DIRECTIONS FOR THIS TASK ::
In two sentences, summarize the report on the Florida A&M marching band suspension.

-- EXERCISE TEXT follows --

By Barbara Liston
ORLANDO, Florida (Reuters) - Florida A&M University has suspended its celebrated marching band indefinitely as it grapples with the beating death of a drum major and an ongoing probe into the band's culture of violent hazing.
"I have decided the suspension of the band will continue through the 2012-13 academic year," James Ammons, president of Florida A&M in Tallahassee, told university trustees in a conference call on Monday.
The band has been on suspension since the November 2011 hazing death of 26-year-old drum major Robert Champion during a road trip to Orlando.
"I was heavily influenced by the need to be respectful of Robert Champion's family as well as other alleged victims," Ammons said to the board, in explaining his decision to sideline the band for the foreseeable future.
Ammons said the band won't return to the field until a new organizational structure and guidelines are implemented to ensure that an incident like Champion's death never happens again.
Thirteen people have been arrested as part of a continuing investigation into the incident. Eleven of the defendants have been charged with a third-degree felony for "hazing with death," which is punishable under Florida law with a maximum of six years in prison. Two others face a misdemeanor charge.
Champion's death, which was ruled a homicide by the medical examiner, pulled back the curtain on the band's long history of physically abusive hazing.
The victim's mother, Pam Champion, has called for the dissolution of the band "to clean the filth out" and objected to the fact that harsher charges have not been filed.
The Champion family welcomed the decision to continue the band's suspension.
"There were certainly concerns by the family about the safety of students were that band to march this season," Champion's family lawyer Chris Chestnut told Reuters.
The FAMU "Marching 100," made up of approximately 460 musicians, is famous for its high-stepping showmanship. The band is credited with the widespread transformation of college bands from the traditional military precision style to more innovative pageantry.
In recent weeks, two music professors resigned after allegations in a Tallahassee police report that they were present at a band party in which band students were hazed.
Band director Julian White, who joined the faculty in 1971, resigned last week.

-- EXERCISE TEXT concluded --
-- THE DATA follows --

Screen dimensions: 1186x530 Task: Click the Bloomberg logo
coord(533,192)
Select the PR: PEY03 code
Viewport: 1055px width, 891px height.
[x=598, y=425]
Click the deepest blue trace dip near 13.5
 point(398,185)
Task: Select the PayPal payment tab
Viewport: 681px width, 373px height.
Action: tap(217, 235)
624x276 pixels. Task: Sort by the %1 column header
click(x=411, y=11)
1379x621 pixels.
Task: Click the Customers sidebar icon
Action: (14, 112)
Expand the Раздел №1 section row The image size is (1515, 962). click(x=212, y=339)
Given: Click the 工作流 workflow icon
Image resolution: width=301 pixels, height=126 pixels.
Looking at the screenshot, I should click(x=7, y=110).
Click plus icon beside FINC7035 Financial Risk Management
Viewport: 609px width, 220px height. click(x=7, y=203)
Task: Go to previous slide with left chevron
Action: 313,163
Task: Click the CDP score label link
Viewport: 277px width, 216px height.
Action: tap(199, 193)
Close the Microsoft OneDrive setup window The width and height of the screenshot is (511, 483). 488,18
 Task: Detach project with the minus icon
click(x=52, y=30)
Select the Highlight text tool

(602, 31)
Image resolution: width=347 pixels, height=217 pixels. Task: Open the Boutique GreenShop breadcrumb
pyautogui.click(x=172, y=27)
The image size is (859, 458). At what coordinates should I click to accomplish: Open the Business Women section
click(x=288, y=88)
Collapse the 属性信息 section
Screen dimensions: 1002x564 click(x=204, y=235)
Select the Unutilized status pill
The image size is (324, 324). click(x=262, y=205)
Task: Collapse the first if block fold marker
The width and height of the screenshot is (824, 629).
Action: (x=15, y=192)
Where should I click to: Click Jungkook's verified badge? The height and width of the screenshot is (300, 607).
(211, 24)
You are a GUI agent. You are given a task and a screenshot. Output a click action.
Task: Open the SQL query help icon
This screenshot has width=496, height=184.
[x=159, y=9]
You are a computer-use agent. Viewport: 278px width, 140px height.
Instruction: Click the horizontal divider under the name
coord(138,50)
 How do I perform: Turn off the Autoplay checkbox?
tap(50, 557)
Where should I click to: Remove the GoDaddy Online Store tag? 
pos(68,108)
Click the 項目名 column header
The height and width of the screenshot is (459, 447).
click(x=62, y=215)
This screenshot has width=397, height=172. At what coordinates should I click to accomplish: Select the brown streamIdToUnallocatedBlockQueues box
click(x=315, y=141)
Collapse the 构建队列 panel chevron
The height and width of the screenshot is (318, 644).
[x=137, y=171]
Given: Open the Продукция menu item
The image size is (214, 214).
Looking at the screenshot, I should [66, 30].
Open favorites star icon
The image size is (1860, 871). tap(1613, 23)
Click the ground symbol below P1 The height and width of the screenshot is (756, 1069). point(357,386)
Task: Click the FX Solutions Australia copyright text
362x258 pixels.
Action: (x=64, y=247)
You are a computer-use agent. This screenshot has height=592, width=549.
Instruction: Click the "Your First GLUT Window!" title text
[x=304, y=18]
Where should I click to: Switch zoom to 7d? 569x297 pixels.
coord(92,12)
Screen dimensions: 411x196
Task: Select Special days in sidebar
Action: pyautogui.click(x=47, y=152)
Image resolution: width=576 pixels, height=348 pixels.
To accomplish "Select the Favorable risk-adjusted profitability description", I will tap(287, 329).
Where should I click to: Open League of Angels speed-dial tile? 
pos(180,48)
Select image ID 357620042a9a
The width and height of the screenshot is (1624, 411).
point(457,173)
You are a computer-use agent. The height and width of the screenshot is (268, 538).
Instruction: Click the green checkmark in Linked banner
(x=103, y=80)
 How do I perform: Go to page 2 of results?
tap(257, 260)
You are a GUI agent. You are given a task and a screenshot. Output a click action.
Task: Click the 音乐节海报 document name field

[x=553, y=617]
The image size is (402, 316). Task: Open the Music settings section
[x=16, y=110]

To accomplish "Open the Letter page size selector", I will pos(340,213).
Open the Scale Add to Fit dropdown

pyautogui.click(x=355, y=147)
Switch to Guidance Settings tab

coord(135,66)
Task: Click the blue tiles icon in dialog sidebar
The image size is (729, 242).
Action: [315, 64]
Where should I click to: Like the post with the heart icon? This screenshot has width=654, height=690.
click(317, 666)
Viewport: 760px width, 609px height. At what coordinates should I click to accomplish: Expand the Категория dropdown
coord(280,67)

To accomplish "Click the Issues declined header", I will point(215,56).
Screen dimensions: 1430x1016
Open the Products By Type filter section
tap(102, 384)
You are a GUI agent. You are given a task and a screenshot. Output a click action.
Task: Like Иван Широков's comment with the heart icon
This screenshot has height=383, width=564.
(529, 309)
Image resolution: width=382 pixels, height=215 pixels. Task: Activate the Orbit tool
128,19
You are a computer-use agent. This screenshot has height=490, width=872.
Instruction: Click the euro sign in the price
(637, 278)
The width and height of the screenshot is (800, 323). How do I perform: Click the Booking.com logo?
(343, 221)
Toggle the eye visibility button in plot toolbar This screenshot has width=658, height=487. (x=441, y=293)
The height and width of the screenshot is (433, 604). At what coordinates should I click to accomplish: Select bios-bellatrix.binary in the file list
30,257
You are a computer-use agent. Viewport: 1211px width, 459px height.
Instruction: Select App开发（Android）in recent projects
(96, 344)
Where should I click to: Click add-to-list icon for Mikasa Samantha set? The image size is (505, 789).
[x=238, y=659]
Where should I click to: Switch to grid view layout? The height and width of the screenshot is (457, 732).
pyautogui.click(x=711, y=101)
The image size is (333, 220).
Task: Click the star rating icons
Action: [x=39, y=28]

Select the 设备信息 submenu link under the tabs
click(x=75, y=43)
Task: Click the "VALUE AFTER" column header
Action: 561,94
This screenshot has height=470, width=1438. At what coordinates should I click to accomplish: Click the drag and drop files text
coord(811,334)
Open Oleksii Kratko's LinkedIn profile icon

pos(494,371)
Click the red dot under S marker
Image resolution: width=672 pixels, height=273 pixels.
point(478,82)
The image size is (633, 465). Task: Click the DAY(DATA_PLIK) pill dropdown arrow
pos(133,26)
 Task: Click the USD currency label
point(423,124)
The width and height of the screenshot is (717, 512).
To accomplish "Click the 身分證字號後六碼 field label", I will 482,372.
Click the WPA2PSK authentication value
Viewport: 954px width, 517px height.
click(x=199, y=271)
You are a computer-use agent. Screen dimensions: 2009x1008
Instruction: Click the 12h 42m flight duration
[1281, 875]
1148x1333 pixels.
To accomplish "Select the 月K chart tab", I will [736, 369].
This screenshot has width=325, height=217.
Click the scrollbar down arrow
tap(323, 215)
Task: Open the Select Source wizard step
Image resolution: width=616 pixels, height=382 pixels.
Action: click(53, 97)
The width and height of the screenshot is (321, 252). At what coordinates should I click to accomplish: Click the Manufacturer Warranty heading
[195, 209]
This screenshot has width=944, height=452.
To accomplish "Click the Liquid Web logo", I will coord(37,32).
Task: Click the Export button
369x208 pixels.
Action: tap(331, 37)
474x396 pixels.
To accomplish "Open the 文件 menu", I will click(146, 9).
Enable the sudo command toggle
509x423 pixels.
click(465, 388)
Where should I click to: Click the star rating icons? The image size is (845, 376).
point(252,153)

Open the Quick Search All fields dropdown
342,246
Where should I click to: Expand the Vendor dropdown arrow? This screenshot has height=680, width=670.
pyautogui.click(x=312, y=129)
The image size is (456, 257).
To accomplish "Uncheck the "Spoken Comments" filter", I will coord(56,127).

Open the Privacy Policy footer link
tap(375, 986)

-- THE DATA concluded --

EXERCISE SOLUTION ::
Florida A&M University president James Ammons said the band's suspension, in place since drum major Robert Champion's hazing death in November 2011, will continue through the 2012-13 academic year. Thirteen people have been arrested in the investigation, the Champion family welcomed the decision, and band director Julian White and two music professors have resigned.